[Exercise tasks]
1. From the passage on climate change and disease, reproduce the text word for word, starting at "Climate change can propagate" and ending at "as Lyme disease.".
2. Using the passage on climate change and disease, answer each question briefly.
(a) Which tick-borne disease does the passage name?
(b) In what year and in what region did the anthrax infection occur?
(c) How long before the heat wave had the infected reindeer carcass been frozen?

[Reading text]
▼▼▼
Climate change can propagate diseases in various ways. For example, extreme precipitation and flooding can corrupt water sources and lead to the spread of diarrheal disease and cholera. Rising temperatures can also have an influence on diseases, as they and their vectors thrive in specific climates. For instance, rising temperatures could influence the distribution of mosquitoes carrying disease, such as the Zika virus or dengue fever. Ticks will also find new habitats as temperatures increase and they will be active for longer periods, increasing the risk of tick-borne disease such as Lyme disease.
Another way that climate change can possibly impact the health of humans and animals is by releasing diseases that have remained dormant in ice. Diseases that are trapped in ice have the potential to be released as a result of rising temperatures due to climate change. Such cases have already appeared in recent years, highlighting this danger. In 2016, over twenty people were hospitalized and one boy along with over 2,000 reindeer died, after being infected with anthrax in Siberia. The anthrax was released when a heat wave melted permafrost that had frozen and trapped a reindeer carcass infected with the disease over 75 years ago. The anthrax was released into nearby water and soil, infecting other animals and eventually humans. This incidence has raised fears that other diseases could similarly be exposed through melting ice, including smallpox.
▲▲▲
[Data extracts]
▼▼▼
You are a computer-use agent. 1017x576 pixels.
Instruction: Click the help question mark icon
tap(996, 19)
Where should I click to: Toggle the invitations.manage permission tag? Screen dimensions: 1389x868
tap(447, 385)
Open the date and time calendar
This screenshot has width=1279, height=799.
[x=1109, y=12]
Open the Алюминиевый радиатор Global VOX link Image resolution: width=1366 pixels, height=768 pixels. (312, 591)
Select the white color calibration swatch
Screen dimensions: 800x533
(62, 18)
▲▲▲
▼▼▼
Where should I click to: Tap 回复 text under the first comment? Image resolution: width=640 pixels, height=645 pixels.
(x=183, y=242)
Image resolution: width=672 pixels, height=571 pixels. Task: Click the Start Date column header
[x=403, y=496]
▲▲▲
▼▼▼
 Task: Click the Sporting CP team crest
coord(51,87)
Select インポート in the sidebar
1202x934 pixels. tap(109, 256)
▲▲▲
[Task-by-task solutions]
1.
Climate change can propagate diseases in various ways. For example, extreme precipitation and flooding can corrupt water sources and lead to the spread of diarrheal disease and cholera. Rising temperatures can also have an influence on diseases, as they and their vectors thrive in specific climates. For instance, rising temperatures could influence the distribution of mosquitoes carrying disease, such as the Zika virus or dengue fever. Ticks will also find new habitats as temperatures increase and they will be active for longer periods, increasing the risk of tick-borne disease such as Lyme disease.

2.
(a) Lyme disease
(b) 2016, in Siberia
(c) Over 75 years